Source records

━━━━

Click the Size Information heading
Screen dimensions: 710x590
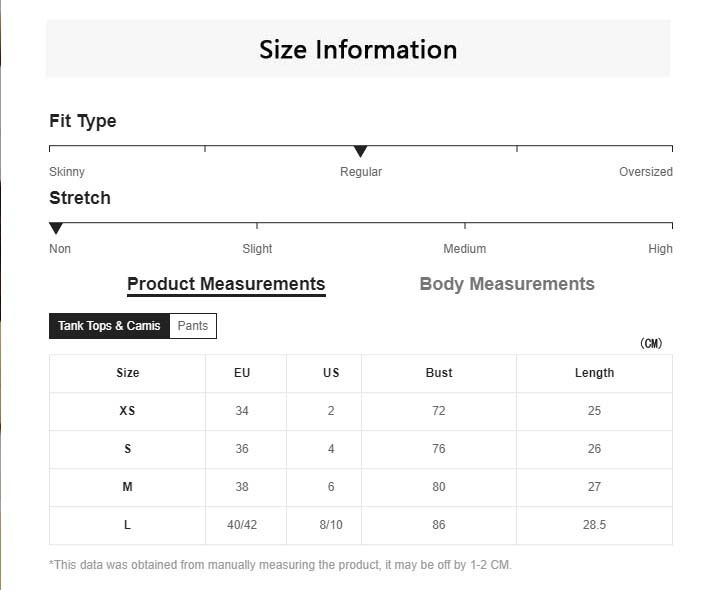click(358, 49)
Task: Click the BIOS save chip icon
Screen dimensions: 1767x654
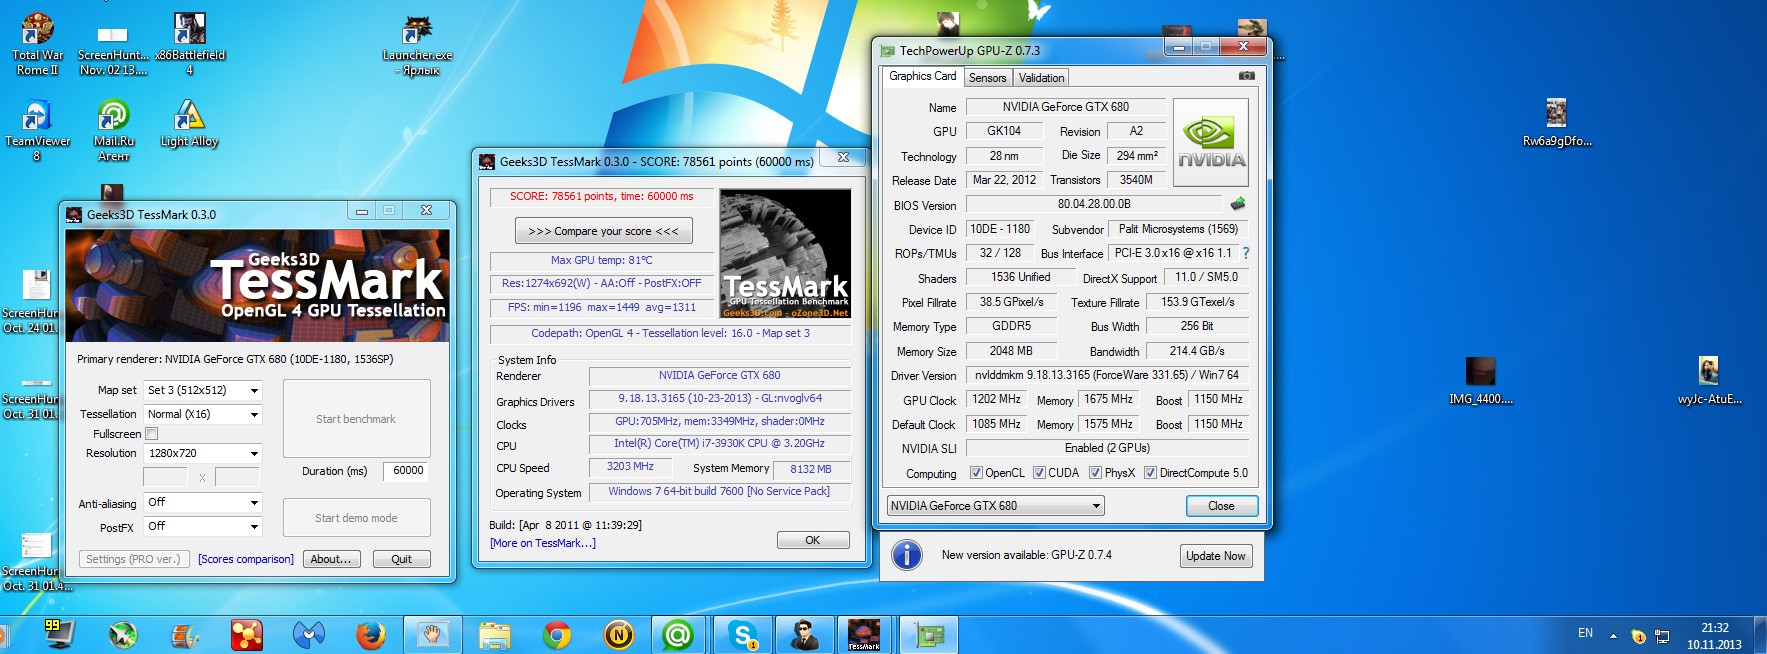Action: 1238,204
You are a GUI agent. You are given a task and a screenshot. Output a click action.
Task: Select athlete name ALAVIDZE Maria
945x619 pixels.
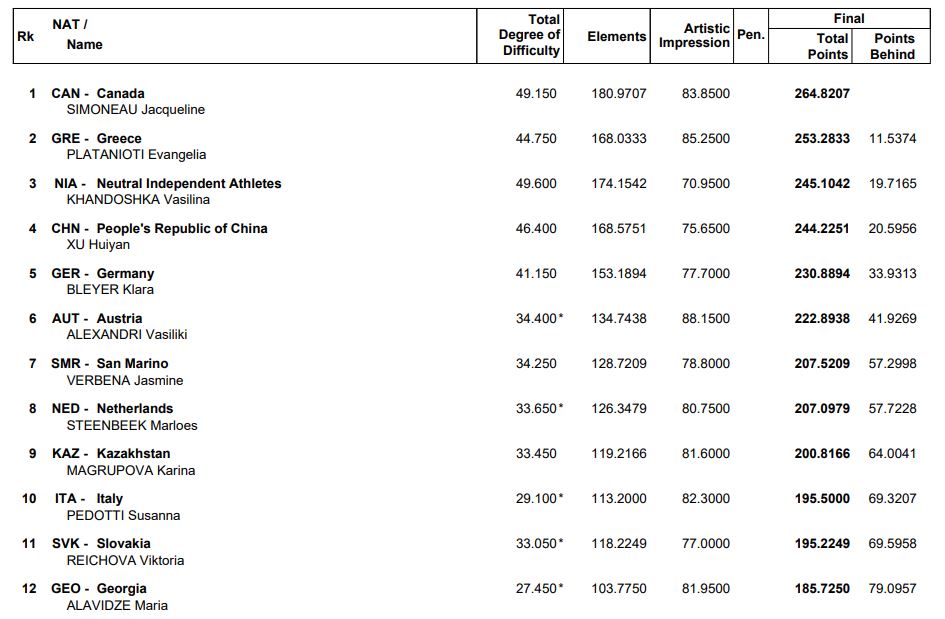[x=117, y=605]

━━━━

In the answer, include exactly the lines from the one containing "You are a GUI" through the end of the records above and no pictures at all.

**RESULT FOR THIS TASK:**
You are a GUI agent. You are given a task and a screenshot. Output a click action.
Task: Select athlete name ALAVIDZE Maria
945x619 pixels.
[x=117, y=605]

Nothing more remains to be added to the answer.